**Records for this exercise:**
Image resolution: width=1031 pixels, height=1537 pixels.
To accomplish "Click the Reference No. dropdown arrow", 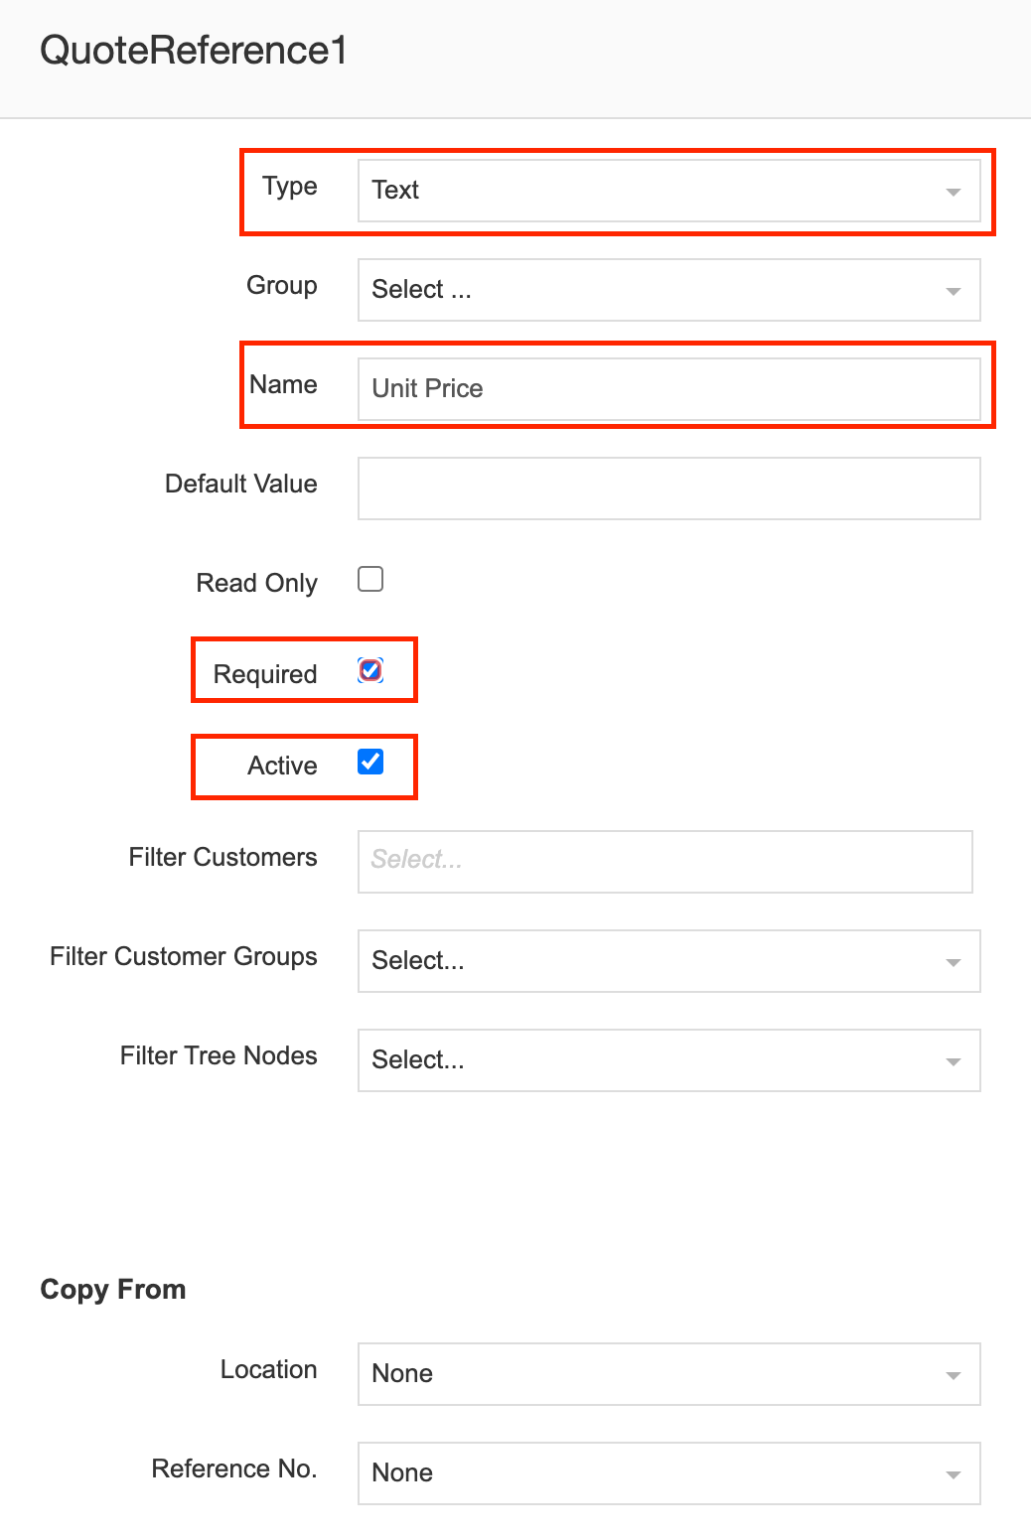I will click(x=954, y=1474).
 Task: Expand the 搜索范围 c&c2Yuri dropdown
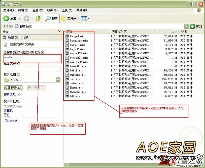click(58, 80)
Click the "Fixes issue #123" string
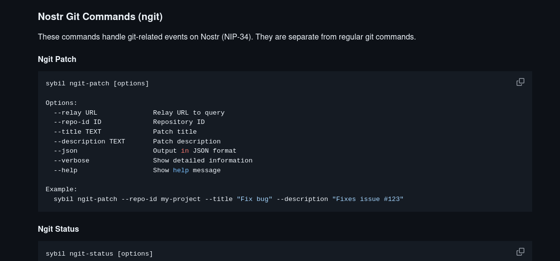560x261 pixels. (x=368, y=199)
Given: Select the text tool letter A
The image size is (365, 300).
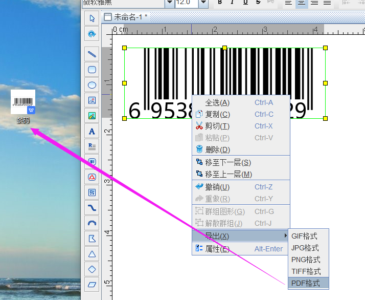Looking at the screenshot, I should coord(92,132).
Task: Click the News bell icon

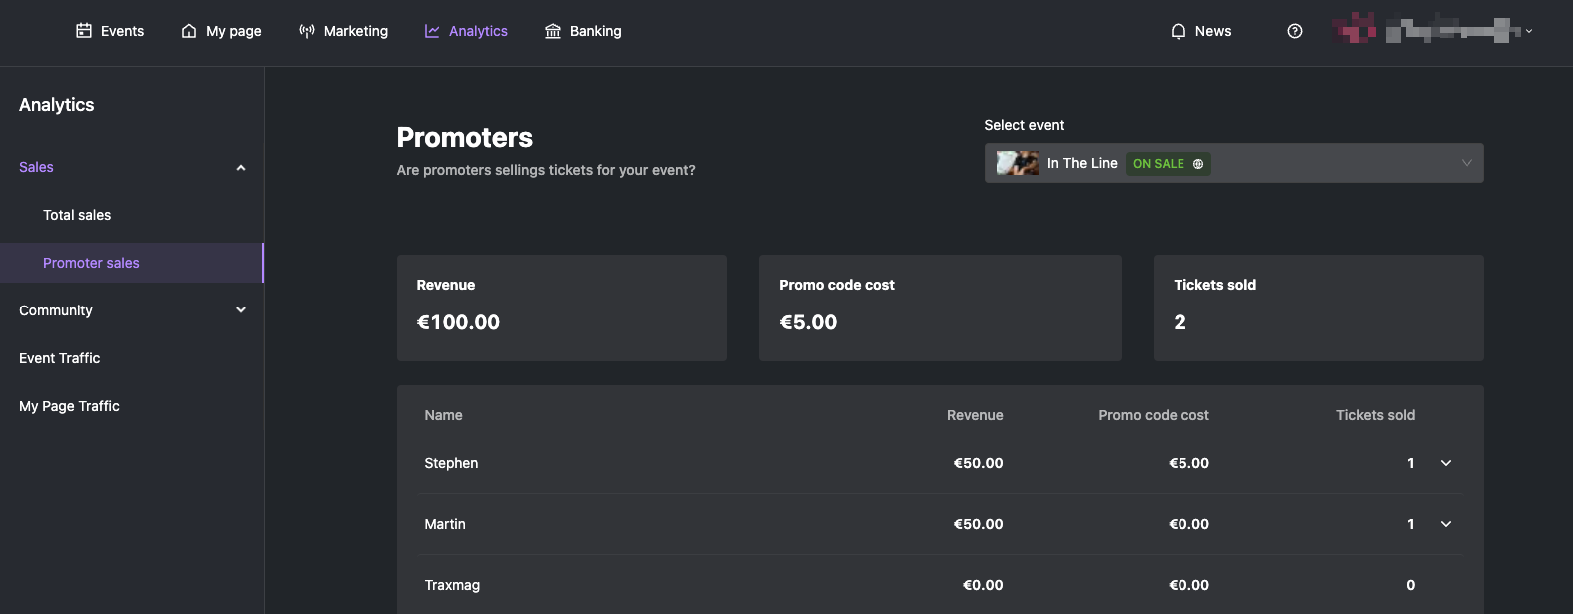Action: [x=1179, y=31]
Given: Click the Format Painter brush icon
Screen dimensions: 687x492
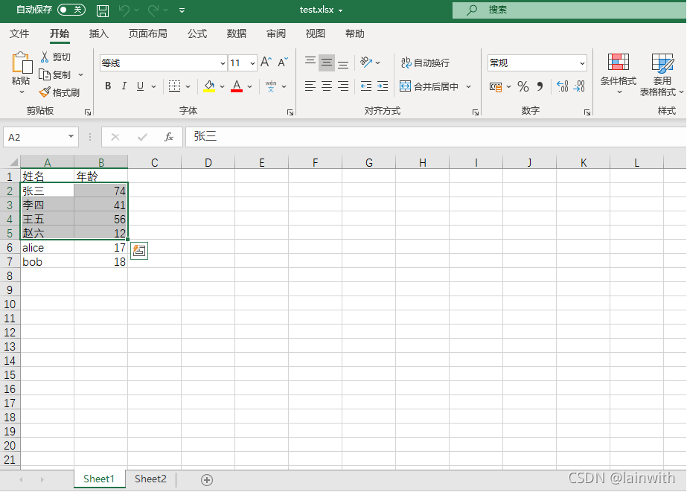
* * *
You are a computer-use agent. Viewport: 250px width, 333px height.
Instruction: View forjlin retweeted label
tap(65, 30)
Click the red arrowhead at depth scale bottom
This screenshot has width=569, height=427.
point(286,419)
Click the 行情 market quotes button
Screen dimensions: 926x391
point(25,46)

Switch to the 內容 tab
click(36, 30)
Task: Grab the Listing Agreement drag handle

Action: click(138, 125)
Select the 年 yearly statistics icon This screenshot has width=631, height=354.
* * *
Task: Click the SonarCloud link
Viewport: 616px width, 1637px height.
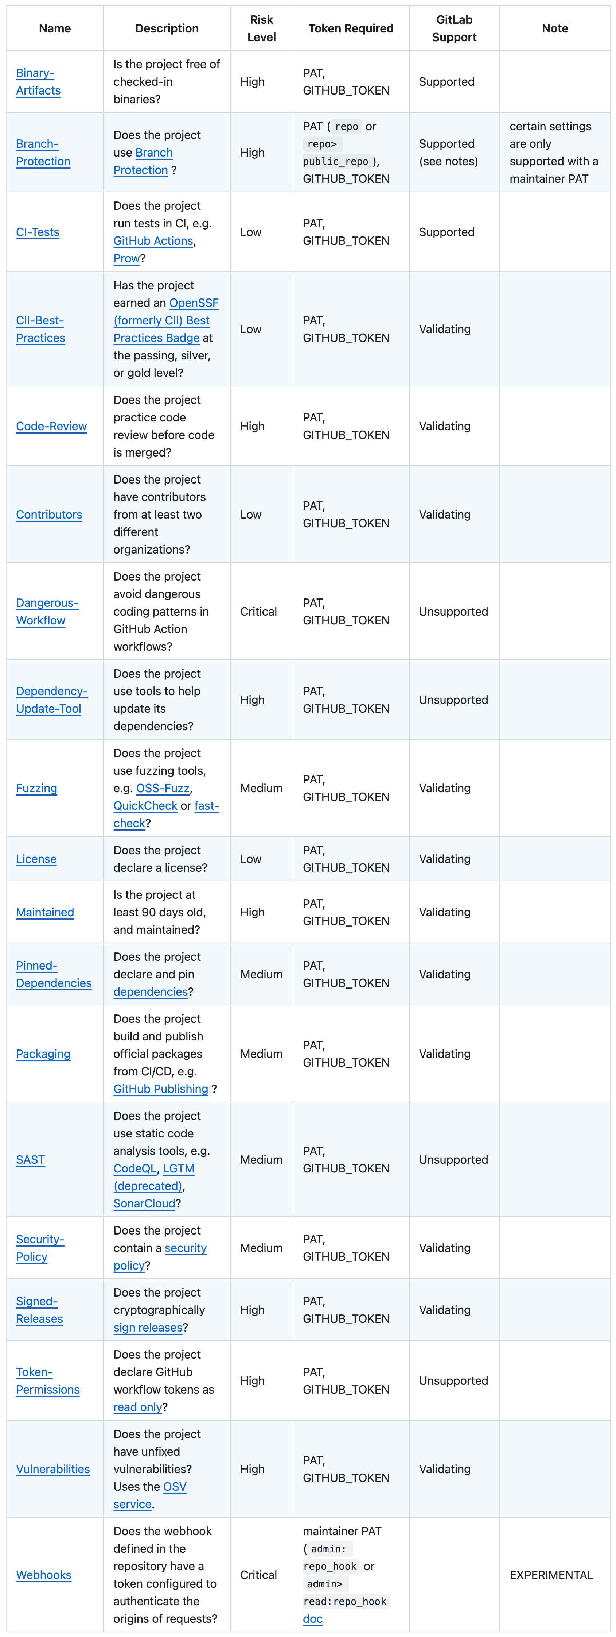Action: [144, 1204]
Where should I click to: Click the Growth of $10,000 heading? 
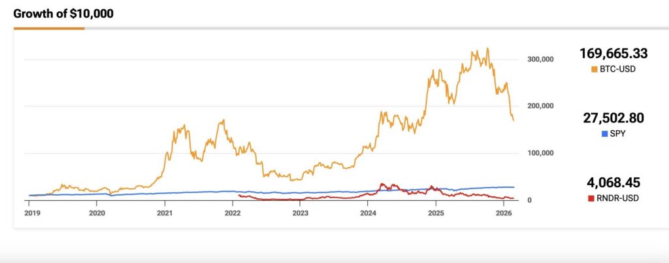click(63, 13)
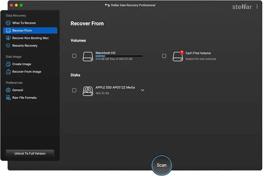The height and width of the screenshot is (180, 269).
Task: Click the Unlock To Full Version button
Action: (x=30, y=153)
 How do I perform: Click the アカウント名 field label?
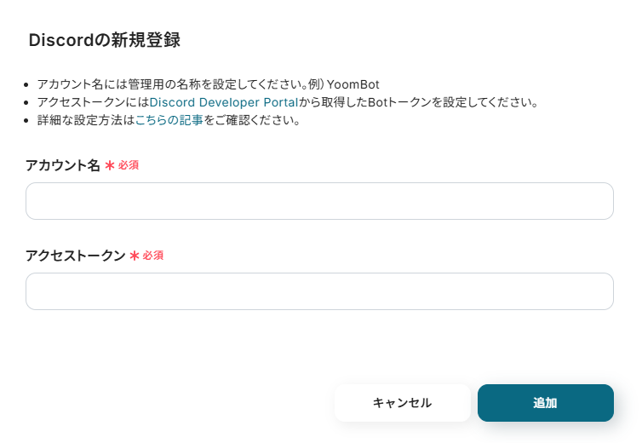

**Task details:** Quote the data above exactly from the line with "Where should I" to the line with "How do I perform: Click", both ends counted, and nothing else. Pictures don't go in.

**Answer below:**
Where should I click to: Click the Growth of $10,000 heading? 
click(63, 13)
The height and width of the screenshot is (180, 269).
Task: Click the Unlock To Full Version button
Action: (x=30, y=153)
 How do I perform: Click the アカウント名 field label?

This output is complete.